> **EXERCISE AIM**: Please count the lines below that contain the string "port", treating uppercase and lowercase letters as different, and reply with the number alone.
★ ★ ★ ★ ★
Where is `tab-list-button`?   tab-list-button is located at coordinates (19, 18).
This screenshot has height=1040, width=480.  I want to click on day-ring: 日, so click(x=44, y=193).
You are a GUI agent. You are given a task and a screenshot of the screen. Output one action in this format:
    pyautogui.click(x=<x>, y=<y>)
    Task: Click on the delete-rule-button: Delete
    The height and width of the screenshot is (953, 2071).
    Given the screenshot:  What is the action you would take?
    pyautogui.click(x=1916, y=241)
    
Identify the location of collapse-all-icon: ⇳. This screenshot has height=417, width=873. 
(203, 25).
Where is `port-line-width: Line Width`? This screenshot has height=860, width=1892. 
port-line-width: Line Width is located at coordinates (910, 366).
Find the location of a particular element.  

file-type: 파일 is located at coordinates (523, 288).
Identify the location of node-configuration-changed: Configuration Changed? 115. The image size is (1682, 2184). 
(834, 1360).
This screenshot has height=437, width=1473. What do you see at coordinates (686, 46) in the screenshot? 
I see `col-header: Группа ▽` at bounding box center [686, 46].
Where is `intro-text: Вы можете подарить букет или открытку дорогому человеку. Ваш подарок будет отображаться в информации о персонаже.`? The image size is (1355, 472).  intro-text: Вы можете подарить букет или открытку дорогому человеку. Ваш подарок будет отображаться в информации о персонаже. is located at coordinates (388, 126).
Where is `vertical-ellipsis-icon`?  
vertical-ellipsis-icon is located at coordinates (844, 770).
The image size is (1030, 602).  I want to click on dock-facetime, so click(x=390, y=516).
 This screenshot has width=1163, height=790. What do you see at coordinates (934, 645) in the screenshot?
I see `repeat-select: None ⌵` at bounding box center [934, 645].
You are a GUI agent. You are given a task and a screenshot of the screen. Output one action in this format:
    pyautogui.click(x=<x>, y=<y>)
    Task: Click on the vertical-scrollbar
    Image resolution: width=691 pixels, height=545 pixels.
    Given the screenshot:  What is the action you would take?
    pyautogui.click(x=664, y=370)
★ ★ ★ ★ ★
> **COMPLETED TASK**: 2